For various reasons, including the waxy surface situation, furniture-grade lumber is not typically soaked in PEG-1000. But that doesn't mean the
leftovers from your local cabinet shop are chemical-free. Once out of the kiln, lumber is stacked in bunches separated by wood slats called
"stickers". Over time, these stickers can cause discoloration of the wood, resulting in off-color stripes across the grain known in the industry as
"sticker stain". Affected lumber is sometimes treated with "wood wash", a solution of oxalic acid, which bleaches out the stains. In weak solution,
oxalic acid is commercially used as a rust-remover: at temperatures above 110° F, the corrosiveness of this organic acid triples.
Another source of chemical content in dimensional lumber is the use of fungicides. Prior to storage of green lumber, especially in wet or humid
locales, chemicals may be applied to prevent growth of fungi which stain wood blue or black, a phenomenon known as "sapstain." Fungicides may
be applied in the production line (usually by spraying) or after the lumber is bundled (usually in dip tanks). Chemicals used include didecyldimethyl
ammonium chloride, 3-iodo-2-propynyl butyl carbamate, azaconazole, borax and 2-(thiocyanomethylthio) benzthiazole.

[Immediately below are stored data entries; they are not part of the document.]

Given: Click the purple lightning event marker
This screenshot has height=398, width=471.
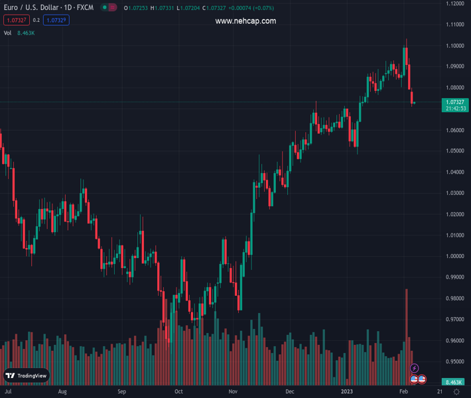Looking at the screenshot, I should click(415, 368).
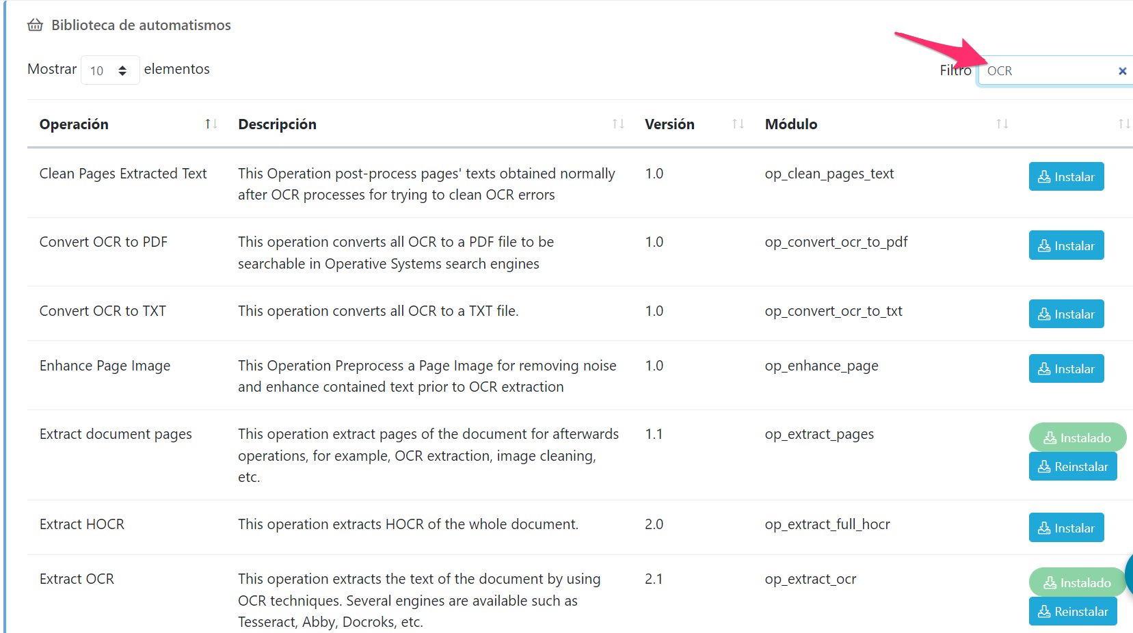Sort by Módulo column arrows

(1002, 124)
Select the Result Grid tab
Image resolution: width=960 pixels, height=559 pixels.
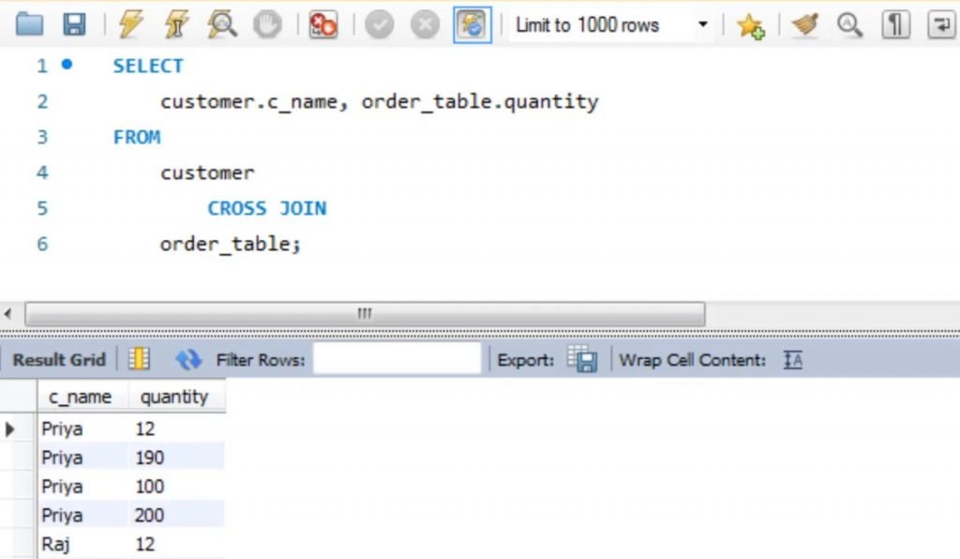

"Untreated" lumber being immersed in a fungicide dip tank
It should be reiterated here that the above list includes chemicals that might be found in untreated dimensional lumber. For example, most inland
mills don't start with logs that have had a saltwater bath: many mills have not yet adopted the "dry kilning" method, and don't soak their logs with
PEG-1000: not all furniture-grade lumber has been treated with oxalic acid, and not all mills dip their lumber in fungicides. The problem is, you
can't tell if a truckload of mill ends contains any of these chemicals by looking at it, and the woodseller who's delivering it isn't likely to know
So, let's say your Uncle Walt has a woodlot up in the hills, where he harvests his own wood, cuts it up into dimensional lumber using nothing but
dishwasher soap for blade lubricant, and dries it in his own kiln without treating it with any chemicals whatsoever. Would mill ends from Uncle
Walt's operation be good to burn? Possibly not. Wood that has been through the kilning process is much dryer than air-seasoned fuelwood, which
causes it to burn at extremely high temperatures. If not kept carefully under control, a dimensional lumber fire can quickly achieve temperatures
high enough to damage the stove. While it is true, as you mention, that some woodstove manufacturers don't specifically forbid burning mill ends
and pallet wood in their owner's manuals, it is also true that most do prohibit overfiring, often citing it as grounds to void the warranty. Another
precaution against burning too-dry fuelwood comes from the US Department of Energy website: "Some well-seasoned wood can in fact be too dry
for today's airtight stoves. If you place wood that is too dry on a bed of coals, it will instantly give up its gases as smoke, wasting unburned smoke
and producing creosote buildup."
Great article on burning dimensional lumber, treated and "untreated." I wouldn't have thought of the salt exposure- though I've actually seen it. I
once stored a bunch of construction scrap and extra framing lumber in my garage, and subsequently found salt stains on the tarp under the wood.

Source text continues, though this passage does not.